EXERCISE INSTRUCTIONS ::
Once you find the line with "Image resolution: width=1400" in the data that follows, repeat it and every line after it exactly, through the line with "Task: Refresh the selected data source".

##### DATASET ENTRIES

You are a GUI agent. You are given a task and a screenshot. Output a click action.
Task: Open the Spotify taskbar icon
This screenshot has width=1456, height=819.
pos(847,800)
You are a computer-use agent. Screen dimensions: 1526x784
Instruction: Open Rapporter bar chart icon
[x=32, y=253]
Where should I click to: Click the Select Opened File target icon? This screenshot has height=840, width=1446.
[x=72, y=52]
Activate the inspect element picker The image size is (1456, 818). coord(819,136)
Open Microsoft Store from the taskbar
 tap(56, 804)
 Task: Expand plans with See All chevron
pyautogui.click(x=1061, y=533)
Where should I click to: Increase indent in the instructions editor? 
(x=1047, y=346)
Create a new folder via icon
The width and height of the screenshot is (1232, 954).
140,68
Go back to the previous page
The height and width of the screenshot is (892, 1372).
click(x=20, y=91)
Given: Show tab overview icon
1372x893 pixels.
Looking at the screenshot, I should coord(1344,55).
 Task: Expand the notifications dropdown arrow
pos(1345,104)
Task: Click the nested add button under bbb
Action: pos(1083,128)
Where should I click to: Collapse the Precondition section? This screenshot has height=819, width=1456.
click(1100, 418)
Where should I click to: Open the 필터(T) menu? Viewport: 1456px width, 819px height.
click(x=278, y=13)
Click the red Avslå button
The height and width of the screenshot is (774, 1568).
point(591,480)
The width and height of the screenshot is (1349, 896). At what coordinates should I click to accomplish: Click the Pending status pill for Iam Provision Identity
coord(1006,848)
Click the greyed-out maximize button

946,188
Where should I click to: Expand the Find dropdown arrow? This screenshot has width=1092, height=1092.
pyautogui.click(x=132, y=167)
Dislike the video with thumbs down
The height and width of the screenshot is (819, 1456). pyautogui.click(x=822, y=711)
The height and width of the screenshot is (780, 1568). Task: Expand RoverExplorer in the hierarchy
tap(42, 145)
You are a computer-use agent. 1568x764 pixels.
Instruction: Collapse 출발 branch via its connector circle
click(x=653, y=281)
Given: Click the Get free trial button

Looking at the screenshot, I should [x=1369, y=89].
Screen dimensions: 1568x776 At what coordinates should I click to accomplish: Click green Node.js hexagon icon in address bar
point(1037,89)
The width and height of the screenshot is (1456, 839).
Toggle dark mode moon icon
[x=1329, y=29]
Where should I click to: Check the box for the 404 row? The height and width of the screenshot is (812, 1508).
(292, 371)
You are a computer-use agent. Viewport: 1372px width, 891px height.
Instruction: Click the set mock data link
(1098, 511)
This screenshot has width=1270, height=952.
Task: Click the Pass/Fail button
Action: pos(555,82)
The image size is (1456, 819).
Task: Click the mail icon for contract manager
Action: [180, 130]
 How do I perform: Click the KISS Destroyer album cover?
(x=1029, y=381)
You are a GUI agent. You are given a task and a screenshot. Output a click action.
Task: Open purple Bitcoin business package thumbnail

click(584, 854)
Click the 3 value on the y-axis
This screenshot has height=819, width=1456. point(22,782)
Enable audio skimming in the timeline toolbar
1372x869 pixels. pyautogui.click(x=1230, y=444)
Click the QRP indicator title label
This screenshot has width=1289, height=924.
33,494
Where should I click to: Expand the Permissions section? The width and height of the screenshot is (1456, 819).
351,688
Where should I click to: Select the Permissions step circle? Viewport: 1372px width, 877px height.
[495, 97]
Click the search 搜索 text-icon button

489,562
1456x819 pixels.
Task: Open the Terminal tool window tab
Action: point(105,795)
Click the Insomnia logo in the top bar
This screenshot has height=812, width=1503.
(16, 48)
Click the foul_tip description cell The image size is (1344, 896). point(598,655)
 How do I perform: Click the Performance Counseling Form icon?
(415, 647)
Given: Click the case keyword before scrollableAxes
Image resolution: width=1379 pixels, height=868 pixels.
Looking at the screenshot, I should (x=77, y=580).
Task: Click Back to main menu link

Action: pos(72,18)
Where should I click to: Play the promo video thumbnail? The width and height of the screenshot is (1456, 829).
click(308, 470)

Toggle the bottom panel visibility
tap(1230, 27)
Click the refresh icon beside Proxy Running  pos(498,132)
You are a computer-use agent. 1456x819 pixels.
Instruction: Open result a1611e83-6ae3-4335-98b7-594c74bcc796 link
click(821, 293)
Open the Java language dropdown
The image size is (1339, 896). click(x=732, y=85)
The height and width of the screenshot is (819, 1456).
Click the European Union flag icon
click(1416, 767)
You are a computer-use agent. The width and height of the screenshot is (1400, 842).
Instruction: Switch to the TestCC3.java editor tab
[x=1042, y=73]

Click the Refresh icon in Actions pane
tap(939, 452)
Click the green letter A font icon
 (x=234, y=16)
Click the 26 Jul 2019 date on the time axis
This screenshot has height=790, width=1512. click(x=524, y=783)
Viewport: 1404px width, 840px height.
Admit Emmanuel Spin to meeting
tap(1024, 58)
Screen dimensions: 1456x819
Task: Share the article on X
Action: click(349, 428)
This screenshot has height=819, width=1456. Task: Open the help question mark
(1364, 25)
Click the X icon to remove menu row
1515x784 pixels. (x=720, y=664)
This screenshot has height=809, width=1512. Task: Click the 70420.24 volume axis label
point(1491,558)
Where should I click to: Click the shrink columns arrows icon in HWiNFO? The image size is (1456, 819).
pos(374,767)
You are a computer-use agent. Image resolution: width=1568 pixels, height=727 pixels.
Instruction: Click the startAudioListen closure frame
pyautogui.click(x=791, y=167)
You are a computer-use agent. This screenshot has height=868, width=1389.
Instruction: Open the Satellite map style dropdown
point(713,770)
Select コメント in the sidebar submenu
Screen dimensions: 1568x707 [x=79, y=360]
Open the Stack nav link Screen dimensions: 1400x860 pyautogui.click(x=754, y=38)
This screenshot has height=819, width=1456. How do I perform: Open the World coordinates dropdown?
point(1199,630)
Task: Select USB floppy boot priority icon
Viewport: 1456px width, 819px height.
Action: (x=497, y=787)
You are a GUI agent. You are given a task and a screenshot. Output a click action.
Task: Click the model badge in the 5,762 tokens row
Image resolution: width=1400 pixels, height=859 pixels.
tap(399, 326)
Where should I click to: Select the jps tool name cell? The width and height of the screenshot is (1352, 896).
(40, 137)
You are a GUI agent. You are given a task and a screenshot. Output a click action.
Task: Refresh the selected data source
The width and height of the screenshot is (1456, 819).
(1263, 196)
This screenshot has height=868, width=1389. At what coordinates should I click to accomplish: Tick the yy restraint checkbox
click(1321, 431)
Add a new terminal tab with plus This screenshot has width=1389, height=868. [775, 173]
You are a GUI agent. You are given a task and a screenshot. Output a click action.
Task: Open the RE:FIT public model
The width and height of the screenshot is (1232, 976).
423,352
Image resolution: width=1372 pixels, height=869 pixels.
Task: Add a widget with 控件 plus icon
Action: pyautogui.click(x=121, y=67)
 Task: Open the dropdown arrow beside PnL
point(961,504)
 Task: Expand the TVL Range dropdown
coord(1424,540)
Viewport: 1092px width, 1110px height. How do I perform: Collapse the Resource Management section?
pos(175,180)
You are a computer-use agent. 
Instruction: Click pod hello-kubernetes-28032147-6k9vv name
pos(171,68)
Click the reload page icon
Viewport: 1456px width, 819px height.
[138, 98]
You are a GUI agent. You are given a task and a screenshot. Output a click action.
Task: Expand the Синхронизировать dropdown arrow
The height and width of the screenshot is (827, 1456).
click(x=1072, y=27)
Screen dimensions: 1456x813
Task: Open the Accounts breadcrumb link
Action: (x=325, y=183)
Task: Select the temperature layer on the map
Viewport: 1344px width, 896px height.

##########

ANSWER BELOW ::
Image resolution: width=1400 pixels, height=859 pixels.
tap(399, 326)
Where should I click to: Select the jps tool name cell? The width and height of the screenshot is (1352, 896).
(40, 137)
You are a GUI agent. You are given a task and a screenshot. Output a click action.
Task: Refresh the selected data source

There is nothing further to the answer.